Question d’un spectateur à propos de la loi anti-casseurs :
Lors de la conversation sur la loi-anti casseurs, il a été question deux fois de la loi sur la déchéance de nationalité. Le problème du rapatriement des djihadistes Français actuellement en Syrie va se poser dans très peu de temps. Qu’en pensez-vous ?

Marc-Olivier Padis (MOP) :
C’est un sujet compliqué qui mériterait à lui seul une émission, et cette question fait d’autant plus sens que les Britanniques ont décidé d’appliquer la déchéance de nationalité dans des cas similaires. S’ils ne sont « que » Britanniques et déchus de leur nationalité, ils deviennent alors apatrides, et comment sont-il traités d’un point de vue judiciaire dans ce cas ? MOP l’ignore. S’ils sont par exemple Pakistano-Britanniques, ils seront alors envoyés au Pakistan. Quel bénéfice y a-t-il à les laisser aller au Pakistan ? MOP est perplexe : n’y a-t-il pas un risque qu’ils ne soient pas inquiétés là-bas et qu’ils restent des menaces ? Il paraît donc préférable à MOP que les djihadistes Français soient jugés en France. Même si la question de l’équité de leur procès se pose vu les circonstances. Obtenir des preuves des actions commises en Syrie s’avèrera pour le moins difficile. Ayant pris les armes contre leur pays, leur cas est prévu dans le code pénal français, on n’a donc pas a priori besoin de la déchéance de nationalité.

Lucile Schmid (LS) :
LS partage l’avis de MOP. Une procédure judiciaire lui paraît préférable, même si elle en voit les difficultés. Il y a encore en France des personnes de nationalités Française tentés par le terrorisme. Vers quoi va-t-on alors ? Nous regardons ces procès avec appréhension, car ils nous font réaliser ce que nous sommes en tant que société. Pour LS, il faudrait le faire, précisément parce que ce sera très difficile. Cette radicalisation est profondément implantée, il faut avoir le courage de l’affronter, en faisant confiance à notre justice.

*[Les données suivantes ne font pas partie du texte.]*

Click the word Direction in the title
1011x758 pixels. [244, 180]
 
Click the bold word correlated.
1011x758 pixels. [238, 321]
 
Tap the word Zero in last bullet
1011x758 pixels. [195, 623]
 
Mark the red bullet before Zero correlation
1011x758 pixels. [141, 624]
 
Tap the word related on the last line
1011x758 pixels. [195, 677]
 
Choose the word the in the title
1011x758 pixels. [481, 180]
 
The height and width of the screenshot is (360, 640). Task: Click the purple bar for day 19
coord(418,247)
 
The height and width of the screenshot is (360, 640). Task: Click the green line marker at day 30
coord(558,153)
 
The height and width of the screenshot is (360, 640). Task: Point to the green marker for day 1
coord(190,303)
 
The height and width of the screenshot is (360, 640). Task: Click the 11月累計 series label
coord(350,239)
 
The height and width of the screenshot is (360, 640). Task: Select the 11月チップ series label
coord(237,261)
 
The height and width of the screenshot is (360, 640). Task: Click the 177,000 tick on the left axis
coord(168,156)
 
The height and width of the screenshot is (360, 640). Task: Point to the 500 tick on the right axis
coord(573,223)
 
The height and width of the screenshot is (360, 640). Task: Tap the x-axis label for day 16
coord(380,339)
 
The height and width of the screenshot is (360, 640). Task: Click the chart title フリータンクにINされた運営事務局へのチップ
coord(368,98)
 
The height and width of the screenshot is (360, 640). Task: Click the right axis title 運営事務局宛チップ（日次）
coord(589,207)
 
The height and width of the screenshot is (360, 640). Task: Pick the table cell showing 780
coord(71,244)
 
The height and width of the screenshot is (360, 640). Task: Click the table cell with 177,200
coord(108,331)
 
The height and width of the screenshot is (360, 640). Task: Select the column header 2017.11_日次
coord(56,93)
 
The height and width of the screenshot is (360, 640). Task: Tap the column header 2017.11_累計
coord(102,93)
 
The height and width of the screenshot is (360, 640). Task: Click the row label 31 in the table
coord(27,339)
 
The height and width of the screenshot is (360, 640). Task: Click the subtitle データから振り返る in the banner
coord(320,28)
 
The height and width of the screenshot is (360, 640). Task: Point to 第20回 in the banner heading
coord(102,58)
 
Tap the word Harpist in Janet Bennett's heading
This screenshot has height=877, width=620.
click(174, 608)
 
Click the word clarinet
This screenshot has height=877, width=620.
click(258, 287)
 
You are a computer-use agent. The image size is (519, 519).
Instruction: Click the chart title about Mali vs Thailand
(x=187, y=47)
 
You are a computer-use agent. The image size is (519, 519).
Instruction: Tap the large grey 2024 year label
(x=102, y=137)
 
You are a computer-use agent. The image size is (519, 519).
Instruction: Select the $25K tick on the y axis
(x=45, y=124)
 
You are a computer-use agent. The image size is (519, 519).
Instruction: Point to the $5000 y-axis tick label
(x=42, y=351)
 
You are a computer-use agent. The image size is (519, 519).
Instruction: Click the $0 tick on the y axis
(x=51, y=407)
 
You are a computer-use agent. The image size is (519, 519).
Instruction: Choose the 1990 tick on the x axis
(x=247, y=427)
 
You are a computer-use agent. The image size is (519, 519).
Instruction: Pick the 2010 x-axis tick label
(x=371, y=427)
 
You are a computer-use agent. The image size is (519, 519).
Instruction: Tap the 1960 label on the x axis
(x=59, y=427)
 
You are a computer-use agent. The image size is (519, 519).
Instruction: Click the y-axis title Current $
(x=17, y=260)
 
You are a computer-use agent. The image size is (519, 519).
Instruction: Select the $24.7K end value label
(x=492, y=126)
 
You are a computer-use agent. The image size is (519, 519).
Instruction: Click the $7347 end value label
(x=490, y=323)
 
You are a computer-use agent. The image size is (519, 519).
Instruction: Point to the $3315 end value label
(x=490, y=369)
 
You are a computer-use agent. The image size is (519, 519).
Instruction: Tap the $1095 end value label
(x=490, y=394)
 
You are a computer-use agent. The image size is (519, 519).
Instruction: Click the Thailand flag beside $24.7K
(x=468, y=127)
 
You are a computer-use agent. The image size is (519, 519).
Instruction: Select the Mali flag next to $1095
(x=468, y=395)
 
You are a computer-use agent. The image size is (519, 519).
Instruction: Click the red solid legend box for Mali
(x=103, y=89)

Question d’un spectateur :
A propos de la politique de « vitrine » des Emirats Arabes Unis (EAU), et de la participation de la France à cette politique, puisqu’elle a vendu la marque « Louvre » à un pays étranger. A votre avis, cette vente procède-t-elle d’une compromission, ou d’un geste de rayonnement de la culture française ? Béatrice Giblin (BG) :
L’un n’exclut pas l’autre. Cela a commencé avec la Sorbonne. On s’est dit que compte tenu du nombre potentiel d’étudiants étrangers pouvant venir étudier à Abou Dabi, et que la Sorbonne étant une université mondialement connue, l’opération valait d’être tentée, et qu’on pourrait former les gens conformément à nos valeurs (en encourageant un esprit critique par exemple). C’était cela l’idée. La difficulté restant de trouver des professeurs acceptant d’y rester plusieurs mois d’affilée. Même les avantages salariaux considérables n’y suffisent pas. Quant à la compromission, c’est un débat constant. Doit-on être présent dans les endroits « difficiles » ? Se salit-on à y aller ? BG est plutôt nuancée à ce sujet, elle évoque le cas de son université voulant à un moment couper les liens avec Israël. Elle s’y est opposée, estimant qu’il était important de maintenir un canal ouvert, de ne pas mettre tout et tous dans le même sac (ceux qui ne voulaient pas d’Israël n’avaient rien contre Cuba, par exemple).
Aller quelque part, c’est prendre un risque. Il faut sans doute se mettre un certain nombre de lignes rouges, mais tant qu’on peut dire et enseigner ce qu’on veut, ça en vaut la peine. BG a enseigné en Iran, et y a dit exactement ce qu’elle voulait y dire ... Elle n’y a pas été réinvitée.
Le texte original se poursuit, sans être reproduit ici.